Oct 29 (Reuters) - The U.S. Justice Department is investigating the manipulation of foreign exchange rates, a top federal prosecutor said on Tuesday, in the first public acknowledgement of such a probe in the United States.
Criminal and antitrust authorities have an "active, ongoing investigation" into the possible manipulation, Mythili Raman, the acting head of the department's criminal division, said.
The confirmation comes on the same day Dutch bank Rabobank agreed to pay more than $1 billion to resolve allegations that it manipulated Libor and other benchmark rates. And other European banks that face related probes disclosed they set aside major sums to cover legal costs.
Over the past two years, regulators and prosecutors have extracted billions in fines from global banks after finding that they rigged Libor, the average rate at which a panel of banks expects to borrow money.

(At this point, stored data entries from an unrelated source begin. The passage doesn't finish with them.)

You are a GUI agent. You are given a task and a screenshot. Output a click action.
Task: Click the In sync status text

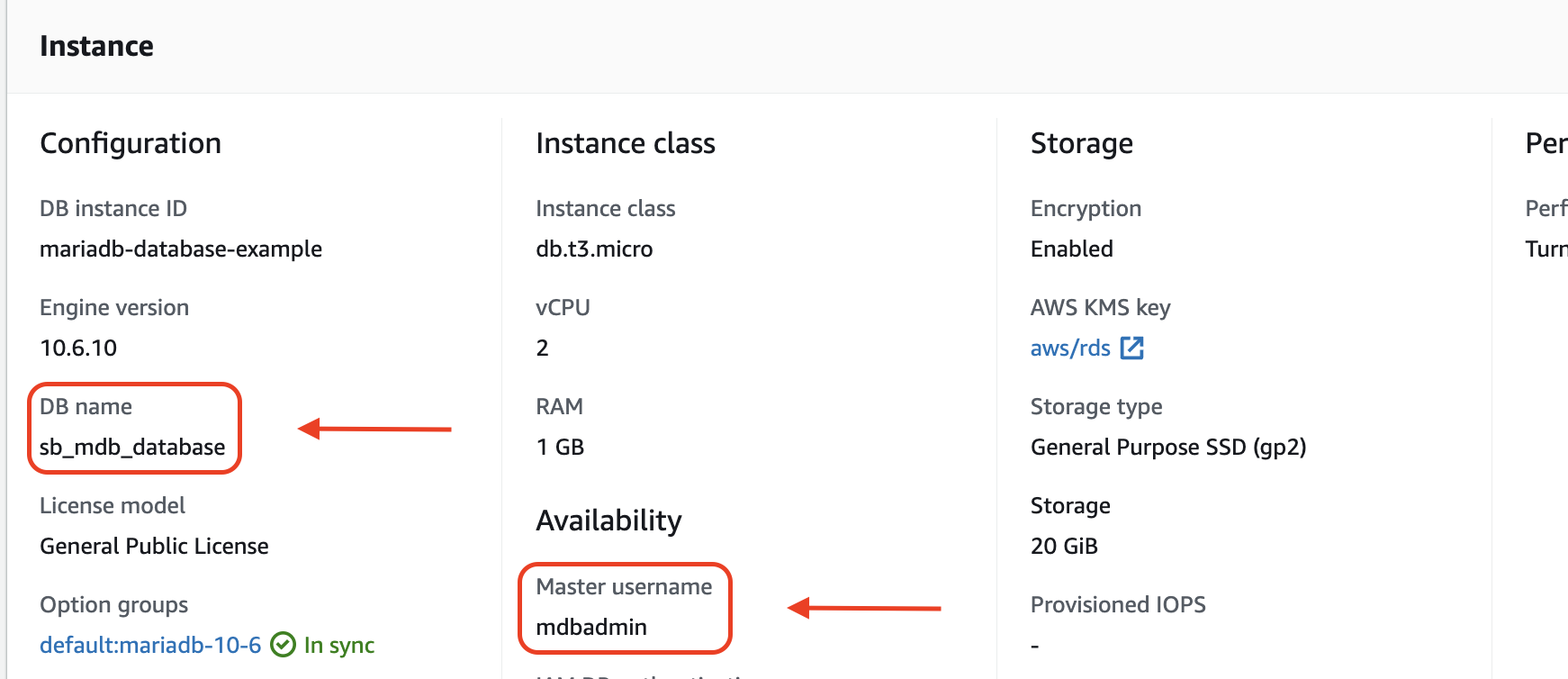(339, 645)
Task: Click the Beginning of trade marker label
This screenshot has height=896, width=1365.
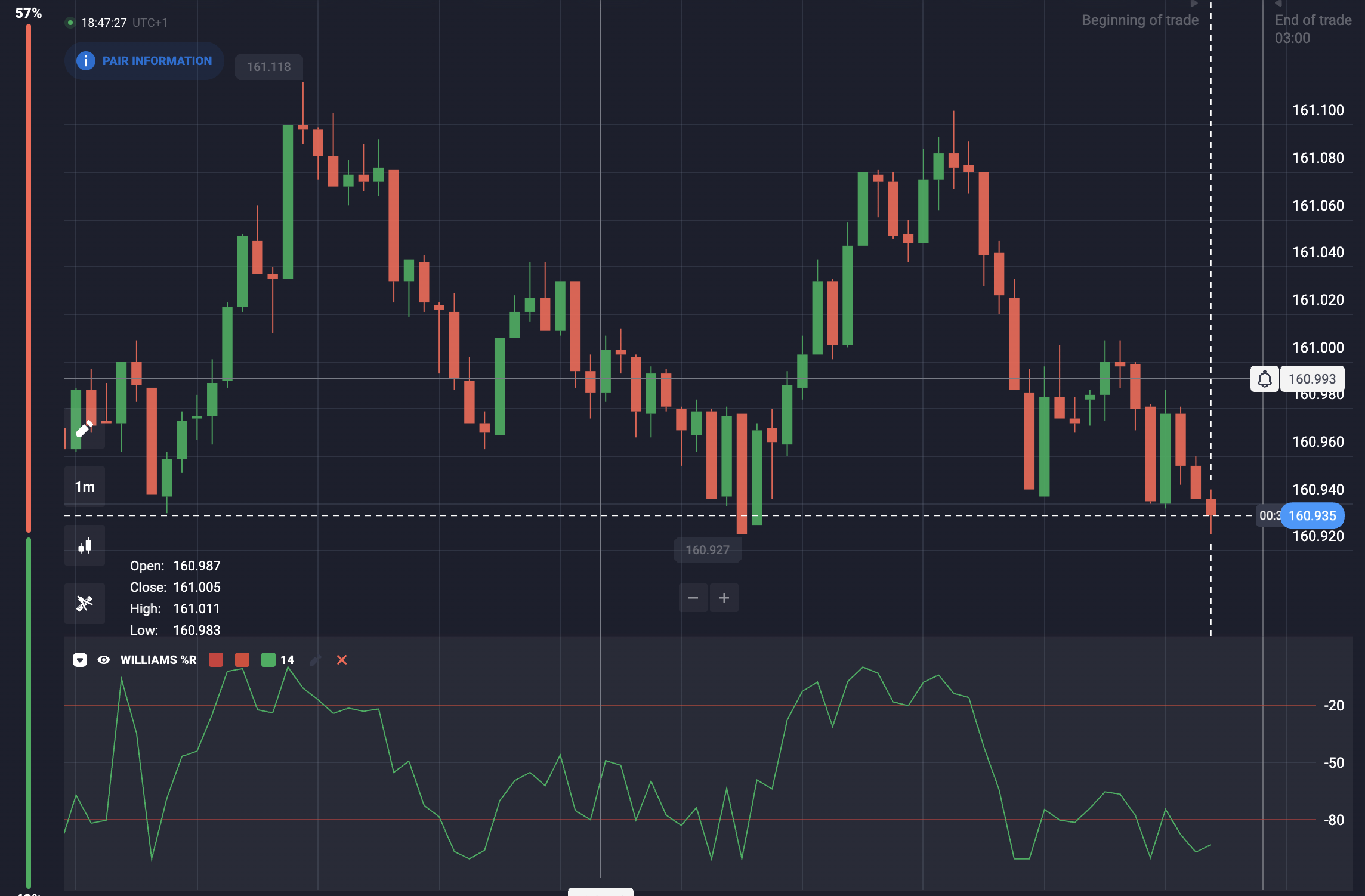Action: pyautogui.click(x=1140, y=20)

The Libor rates have been susceptible to manipulation because they are based not on specific transactions, but on a survey of where banks think they can borrow.

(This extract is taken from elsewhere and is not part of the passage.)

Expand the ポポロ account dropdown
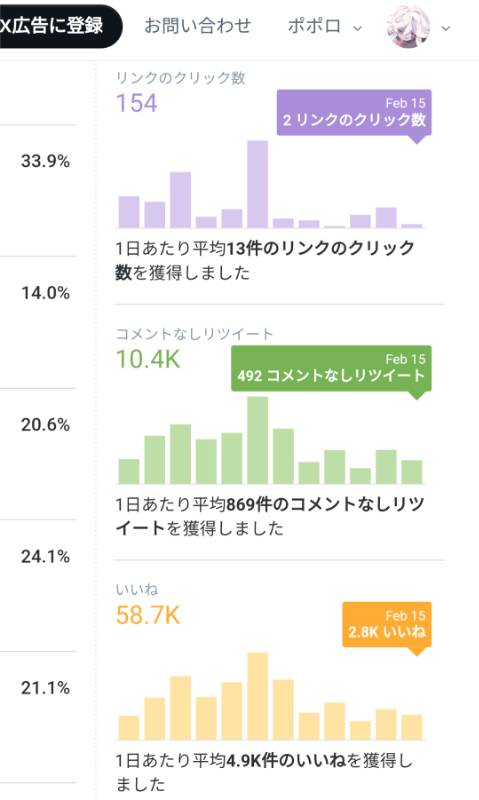This screenshot has height=800, width=479. [324, 26]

As a result, authorities have turned to other benchmarks, including those that undergird the $5.3 trillion-a-day currency market, to investigate whether they are open to similar kinds of skewing.
Regulators in Switzerland, the United Kingdom, and Hong Kong said earlier this month they were investigating the conduct in currency markets.
Deutche Bank has confirmed it is cooperating with requests for information. This news comes out within 24 hours of DB announcing a record profit loss of 94% due to a charge of $1.2 Billion Euro, which should cover costs involved in Libor scandal.
Deutsche Bank AG (DBK), Europe’s largest investment bank by revenue, said third-quarter profit slid 94 percent after it set aside 1.2 billion euros ($1.65 billion) to cover potential legal costs and income from debt trading fell.
Net income in the three months through September dropped to 41 million euros from 747 million euros in the year-earlier period, the Frankfurt-based bank said in a statement on its website today. That missed the 430 million-euro average estimate of 12 analysts surveyed by Bloomberg.